WHAT YOU SHOULD DO: Please identify every line in the rows below that contains the string "Products", and copy each of those lines in full.
[start of ENTRIES PROVIDED]
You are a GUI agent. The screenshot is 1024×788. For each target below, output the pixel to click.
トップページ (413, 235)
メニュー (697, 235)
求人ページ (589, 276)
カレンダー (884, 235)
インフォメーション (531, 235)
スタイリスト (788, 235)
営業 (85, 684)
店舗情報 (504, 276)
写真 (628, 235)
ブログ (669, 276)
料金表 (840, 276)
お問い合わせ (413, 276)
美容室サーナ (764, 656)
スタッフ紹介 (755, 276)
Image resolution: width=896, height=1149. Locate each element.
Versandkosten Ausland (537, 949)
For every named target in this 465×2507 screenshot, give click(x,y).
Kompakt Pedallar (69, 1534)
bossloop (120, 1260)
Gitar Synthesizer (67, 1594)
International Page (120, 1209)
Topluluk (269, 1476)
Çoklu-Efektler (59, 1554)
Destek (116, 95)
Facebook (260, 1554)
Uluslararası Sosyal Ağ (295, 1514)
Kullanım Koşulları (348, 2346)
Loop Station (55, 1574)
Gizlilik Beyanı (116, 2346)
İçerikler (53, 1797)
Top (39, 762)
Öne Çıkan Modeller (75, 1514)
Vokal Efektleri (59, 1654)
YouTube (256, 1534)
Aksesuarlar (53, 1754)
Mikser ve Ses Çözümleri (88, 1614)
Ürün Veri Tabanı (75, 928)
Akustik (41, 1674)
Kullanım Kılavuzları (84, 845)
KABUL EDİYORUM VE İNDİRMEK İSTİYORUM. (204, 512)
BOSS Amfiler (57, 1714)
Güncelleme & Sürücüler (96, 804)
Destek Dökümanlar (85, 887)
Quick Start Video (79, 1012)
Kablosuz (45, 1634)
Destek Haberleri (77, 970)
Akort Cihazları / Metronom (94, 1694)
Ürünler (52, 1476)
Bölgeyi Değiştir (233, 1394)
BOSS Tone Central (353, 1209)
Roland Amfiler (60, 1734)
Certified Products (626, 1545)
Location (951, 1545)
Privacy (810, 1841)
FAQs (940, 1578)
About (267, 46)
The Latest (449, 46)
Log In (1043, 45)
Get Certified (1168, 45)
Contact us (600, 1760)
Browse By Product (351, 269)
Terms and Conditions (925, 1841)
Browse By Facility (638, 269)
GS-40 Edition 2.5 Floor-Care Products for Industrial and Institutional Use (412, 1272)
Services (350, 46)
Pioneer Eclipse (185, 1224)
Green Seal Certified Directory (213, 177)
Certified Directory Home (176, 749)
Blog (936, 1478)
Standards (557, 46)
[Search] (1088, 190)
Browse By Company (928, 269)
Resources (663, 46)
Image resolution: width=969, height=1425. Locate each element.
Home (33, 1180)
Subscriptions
[end of ENTRIES PROVIDED]
OUTPUT FOR THIS EXERCISE:
Certified Products (626, 1545)
GS-40 Edition 2.5 Floor-Care Products for Industrial and Institutional Use (412, 1272)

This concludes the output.